» Provided records:
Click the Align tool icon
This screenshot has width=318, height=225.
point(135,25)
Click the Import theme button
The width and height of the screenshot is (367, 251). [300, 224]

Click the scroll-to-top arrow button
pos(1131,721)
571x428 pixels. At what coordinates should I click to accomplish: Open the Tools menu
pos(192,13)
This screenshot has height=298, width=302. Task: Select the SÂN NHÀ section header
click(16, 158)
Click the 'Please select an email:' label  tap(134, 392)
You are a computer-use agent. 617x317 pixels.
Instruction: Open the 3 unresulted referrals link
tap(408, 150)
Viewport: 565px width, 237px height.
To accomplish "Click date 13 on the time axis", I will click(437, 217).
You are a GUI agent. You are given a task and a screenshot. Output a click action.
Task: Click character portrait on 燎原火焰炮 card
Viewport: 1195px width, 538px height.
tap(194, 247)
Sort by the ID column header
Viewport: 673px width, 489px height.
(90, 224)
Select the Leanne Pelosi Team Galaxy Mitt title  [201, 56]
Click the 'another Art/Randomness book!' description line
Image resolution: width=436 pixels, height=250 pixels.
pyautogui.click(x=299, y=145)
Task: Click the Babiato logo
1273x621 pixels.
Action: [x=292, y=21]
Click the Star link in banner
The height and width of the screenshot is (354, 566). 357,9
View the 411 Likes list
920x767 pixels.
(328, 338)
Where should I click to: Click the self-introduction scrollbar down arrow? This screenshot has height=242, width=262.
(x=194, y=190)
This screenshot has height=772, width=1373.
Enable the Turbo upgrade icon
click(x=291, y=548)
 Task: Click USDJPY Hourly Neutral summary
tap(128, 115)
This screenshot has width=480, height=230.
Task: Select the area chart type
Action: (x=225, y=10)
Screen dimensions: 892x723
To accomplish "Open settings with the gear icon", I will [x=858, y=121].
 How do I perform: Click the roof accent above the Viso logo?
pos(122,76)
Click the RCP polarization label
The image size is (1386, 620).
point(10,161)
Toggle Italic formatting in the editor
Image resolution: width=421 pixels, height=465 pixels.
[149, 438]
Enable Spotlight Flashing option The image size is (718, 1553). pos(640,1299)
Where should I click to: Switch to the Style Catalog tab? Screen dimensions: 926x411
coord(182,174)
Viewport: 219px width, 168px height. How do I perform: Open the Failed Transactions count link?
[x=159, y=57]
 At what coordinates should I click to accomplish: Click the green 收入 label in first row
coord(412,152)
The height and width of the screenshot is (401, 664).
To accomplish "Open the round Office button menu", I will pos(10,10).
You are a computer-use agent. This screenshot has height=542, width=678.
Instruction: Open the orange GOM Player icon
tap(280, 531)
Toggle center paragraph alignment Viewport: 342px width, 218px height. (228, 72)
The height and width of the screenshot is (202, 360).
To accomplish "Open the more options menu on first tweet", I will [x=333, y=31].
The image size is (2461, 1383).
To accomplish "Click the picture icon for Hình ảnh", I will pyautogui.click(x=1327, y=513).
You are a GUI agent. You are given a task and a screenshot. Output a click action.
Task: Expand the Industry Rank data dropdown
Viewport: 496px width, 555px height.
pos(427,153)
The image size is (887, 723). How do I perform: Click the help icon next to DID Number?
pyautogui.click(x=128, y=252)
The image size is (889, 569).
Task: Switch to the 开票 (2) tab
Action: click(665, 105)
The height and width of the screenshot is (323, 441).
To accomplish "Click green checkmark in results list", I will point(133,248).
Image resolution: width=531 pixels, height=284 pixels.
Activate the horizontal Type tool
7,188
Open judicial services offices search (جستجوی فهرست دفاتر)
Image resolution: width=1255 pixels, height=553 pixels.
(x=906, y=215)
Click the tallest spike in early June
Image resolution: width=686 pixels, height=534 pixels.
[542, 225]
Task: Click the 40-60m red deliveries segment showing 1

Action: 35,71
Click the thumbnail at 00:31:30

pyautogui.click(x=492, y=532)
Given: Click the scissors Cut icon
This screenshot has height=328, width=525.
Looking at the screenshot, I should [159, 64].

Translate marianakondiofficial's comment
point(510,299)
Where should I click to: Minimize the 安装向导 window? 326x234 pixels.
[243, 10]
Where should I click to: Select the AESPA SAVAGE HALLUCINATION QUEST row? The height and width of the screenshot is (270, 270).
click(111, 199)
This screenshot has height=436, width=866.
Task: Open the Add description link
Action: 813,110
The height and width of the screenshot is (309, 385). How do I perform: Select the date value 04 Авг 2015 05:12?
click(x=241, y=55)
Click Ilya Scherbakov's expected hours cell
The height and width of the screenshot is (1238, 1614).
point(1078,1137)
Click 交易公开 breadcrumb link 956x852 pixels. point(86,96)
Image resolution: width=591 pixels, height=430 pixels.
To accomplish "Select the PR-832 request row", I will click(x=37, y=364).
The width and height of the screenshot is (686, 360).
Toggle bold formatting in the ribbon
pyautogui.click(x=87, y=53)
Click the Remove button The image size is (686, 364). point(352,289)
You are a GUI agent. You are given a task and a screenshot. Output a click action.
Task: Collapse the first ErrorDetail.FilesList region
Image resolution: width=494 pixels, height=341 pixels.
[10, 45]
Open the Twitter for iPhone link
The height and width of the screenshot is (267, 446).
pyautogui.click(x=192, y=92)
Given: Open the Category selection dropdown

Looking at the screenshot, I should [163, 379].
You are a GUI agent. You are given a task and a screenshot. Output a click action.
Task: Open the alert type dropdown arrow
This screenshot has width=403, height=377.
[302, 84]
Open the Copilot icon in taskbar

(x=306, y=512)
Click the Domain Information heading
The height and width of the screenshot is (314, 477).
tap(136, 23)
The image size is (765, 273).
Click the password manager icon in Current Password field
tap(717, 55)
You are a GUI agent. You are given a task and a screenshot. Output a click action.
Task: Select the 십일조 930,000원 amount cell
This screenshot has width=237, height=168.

» About this exercise: Go through the entries and report every line with the string "computer".

» Expected answer:
You are a computer-use agent. 617x317 pixels.
You are a computer-use agent. This screenshot has height=542, width=678.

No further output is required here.